AUSGEWÄHLTER TEXTAUSZUG:
Europe is lost, America lost, London lost
Still we are clamouring victory
All that is meaningless rules
We have learned nothing from history
People are dead in their lifetimes
Dazed in the shine of the streets
But look how the traffic’s still moving
The system’s too slick to stop working
Business is good. And there’s bands every night in the pubs
And there’s two for one drinks in the clubs
And we scrubbed up well
We washed off the work and the stress
Now all we want’s some excess
Better yet; A night to remember that we’ll soon forget
(Kate Tempest – Europe Is Lost)
4:18 Uhr. Da bist du entweder betrunken oder du schläfst. Mit hämmernden Synapsen wachliegen ist dagegen so ziemlich das Beschissenste, was dir um diese Uhrzeit passieren kann. Diese Uhrzeit und dieses Gefühl hält ‘Let Them Eat Chaos’ – das neue Album von Kate Tempest – zusammen.

DATENAUSZUG:
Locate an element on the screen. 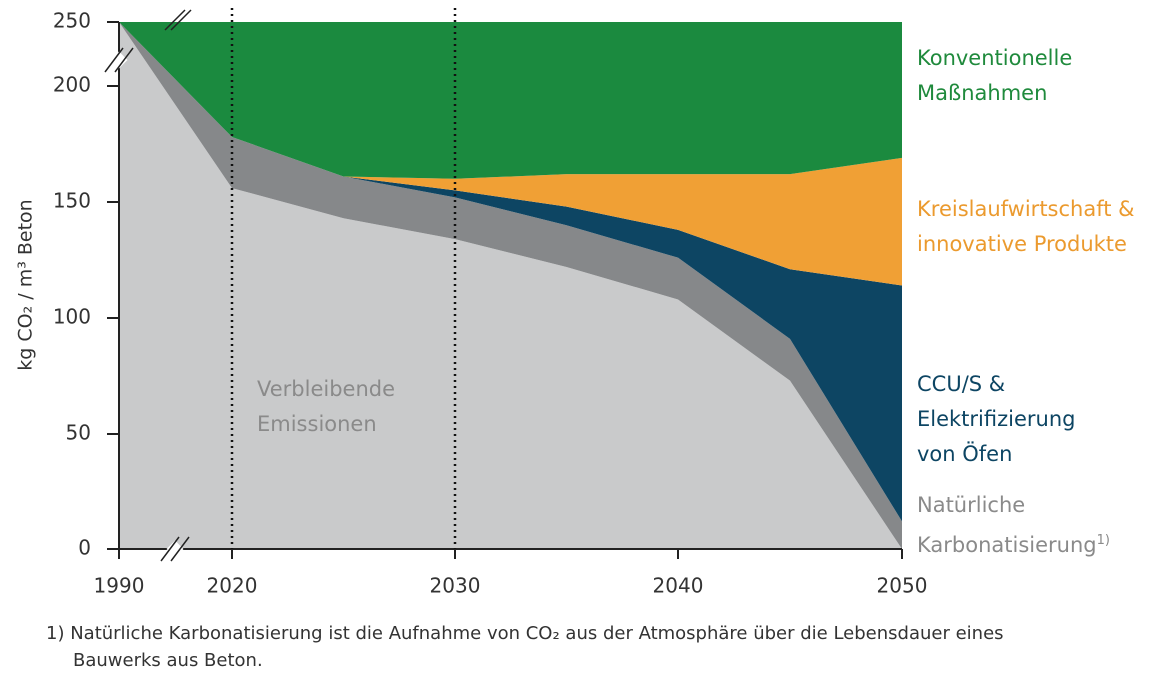 The height and width of the screenshot is (677, 1172). y-tick-label: 50 is located at coordinates (78, 433).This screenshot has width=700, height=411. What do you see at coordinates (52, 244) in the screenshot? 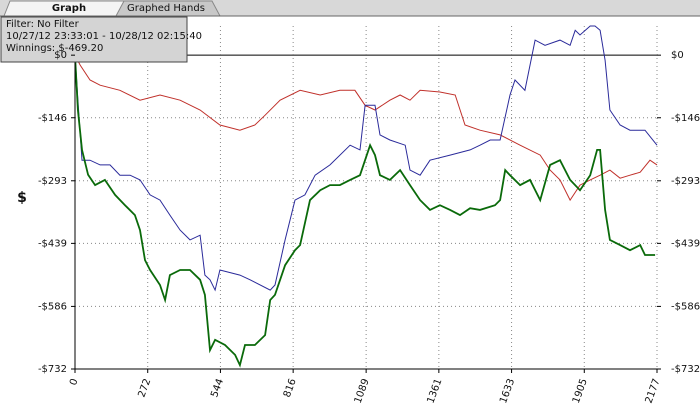
I see `y-tick-label: -$439` at bounding box center [52, 244].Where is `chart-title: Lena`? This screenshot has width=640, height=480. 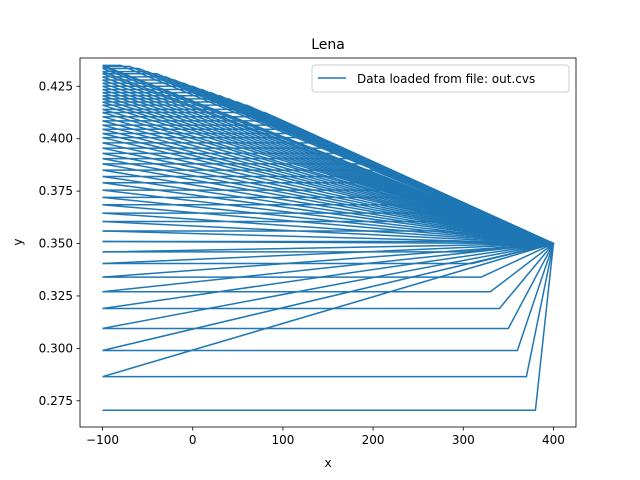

ZU BEARBEITENDE AUFGABEN:
1) Welche Uhrzeit nennt der Text über Kate Tempests Album „Let Them Eat Chaos“ unmittelbar nach den zitierten Versen?
2) Schreibe den Text über Kate Tempests Album „Let Them Eat Chaos“ im Anschluss an seinen letzten Satz weiter.

LÖSUNGEN IM EINZELNEN:
1) 4:18 Uhr.

2)
“It’s 4:18 AM
At this very moment
On this very street
Seven different people in seven different flats
Are wide awake
They can’t sleep
Now
Of all these people
In all these houses
Only these seven are awake
And they shiver in the middle of the night
Counting their sheepish mistakes”
Kate Tempests Protagonisten leben alle in der selben Straße, kennen sich nicht, liegen aber zur gleichen Zeit wach. Sie kämpfen mit Einsamkeit, Versagensängsten, Verlust, Enttäuschungen und der Gesellschaft. ‘Europe Is Lost’ gewinnt so gleich auf mehreren Ebenen an Bedeutung. Das System hat uns im Griff, wir leiden nur im Stillen, während um uns herum alles vor die Hunde geht: “Sleep like a gloved hand covers our eyes, The lights are so nice and bright and lets dream, But some of us are stuck like stones in a slipstream, What am I gonna do wake up? We are lost.” Und wenn wir dann mal wachliegen: Wohin mit den Sorgen, wohin mit dem hämmernden Gewissen, das der blecherne Beat des Songs permanent unterstreicht?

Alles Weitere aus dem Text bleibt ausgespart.